## Dataset content
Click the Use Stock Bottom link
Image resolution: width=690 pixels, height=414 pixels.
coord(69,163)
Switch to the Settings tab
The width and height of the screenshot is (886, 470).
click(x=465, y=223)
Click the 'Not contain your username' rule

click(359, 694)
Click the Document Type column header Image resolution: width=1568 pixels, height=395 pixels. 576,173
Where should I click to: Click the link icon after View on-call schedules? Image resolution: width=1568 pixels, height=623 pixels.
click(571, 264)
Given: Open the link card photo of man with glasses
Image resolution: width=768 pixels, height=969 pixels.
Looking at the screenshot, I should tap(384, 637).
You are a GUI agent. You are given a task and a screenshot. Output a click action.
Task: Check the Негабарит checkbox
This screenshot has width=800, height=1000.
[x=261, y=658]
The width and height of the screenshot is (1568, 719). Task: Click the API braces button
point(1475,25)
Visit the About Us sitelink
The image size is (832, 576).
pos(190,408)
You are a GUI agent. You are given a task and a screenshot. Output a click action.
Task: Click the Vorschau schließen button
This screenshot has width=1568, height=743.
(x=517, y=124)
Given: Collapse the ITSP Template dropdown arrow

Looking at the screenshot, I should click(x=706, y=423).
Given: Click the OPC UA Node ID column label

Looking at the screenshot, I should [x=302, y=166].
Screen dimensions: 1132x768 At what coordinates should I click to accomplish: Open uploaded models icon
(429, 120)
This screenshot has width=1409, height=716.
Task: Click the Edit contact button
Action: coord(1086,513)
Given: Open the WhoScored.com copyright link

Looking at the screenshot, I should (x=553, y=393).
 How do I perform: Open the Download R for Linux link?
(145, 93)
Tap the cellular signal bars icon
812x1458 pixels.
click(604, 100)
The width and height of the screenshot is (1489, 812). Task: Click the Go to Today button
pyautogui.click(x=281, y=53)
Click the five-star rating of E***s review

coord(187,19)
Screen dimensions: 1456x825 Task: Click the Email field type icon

## To do
Reproduce all of the lines above verbatim.

## Full response
Click the Use Stock Bottom link
Image resolution: width=690 pixels, height=414 pixels.
coord(69,163)
Switch to the Settings tab
The width and height of the screenshot is (886, 470).
click(x=465, y=223)
Click the 'Not contain your username' rule

click(359, 694)
Click the Document Type column header Image resolution: width=1568 pixels, height=395 pixels. 576,173
Where should I click to: Click the link icon after View on-call schedules? Image resolution: width=1568 pixels, height=623 pixels.
click(571, 264)
Given: Open the link card photo of man with glasses
Image resolution: width=768 pixels, height=969 pixels.
Looking at the screenshot, I should tap(384, 637).
You are a GUI agent. You are given a task and a screenshot. Output a click action.
Task: Check the Негабарит checkbox
This screenshot has width=800, height=1000.
[x=261, y=658]
The width and height of the screenshot is (1568, 719). Task: Click the API braces button
point(1475,25)
Visit the About Us sitelink
The image size is (832, 576).
pos(190,408)
You are a GUI agent. You are given a task and a screenshot. Output a click action.
Task: Click the Vorschau schließen button
This screenshot has width=1568, height=743.
(x=517, y=124)
Given: Collapse the ITSP Template dropdown arrow

Looking at the screenshot, I should click(x=706, y=423).
Given: Click the OPC UA Node ID column label

Looking at the screenshot, I should [x=302, y=166].
Screen dimensions: 1132x768 At what coordinates should I click to accomplish: Open uploaded models icon
(429, 120)
This screenshot has width=1409, height=716.
Task: Click the Edit contact button
Action: coord(1086,513)
Given: Open the WhoScored.com copyright link

Looking at the screenshot, I should (x=553, y=393).
 How do I perform: Open the Download R for Linux link?
(145, 93)
Tap the cellular signal bars icon
812x1458 pixels.
click(604, 100)
The width and height of the screenshot is (1489, 812). Task: Click the Go to Today button
pyautogui.click(x=281, y=53)
Click the five-star rating of E***s review

coord(187,19)
Screen dimensions: 1456x825 Task: Click the Email field type icon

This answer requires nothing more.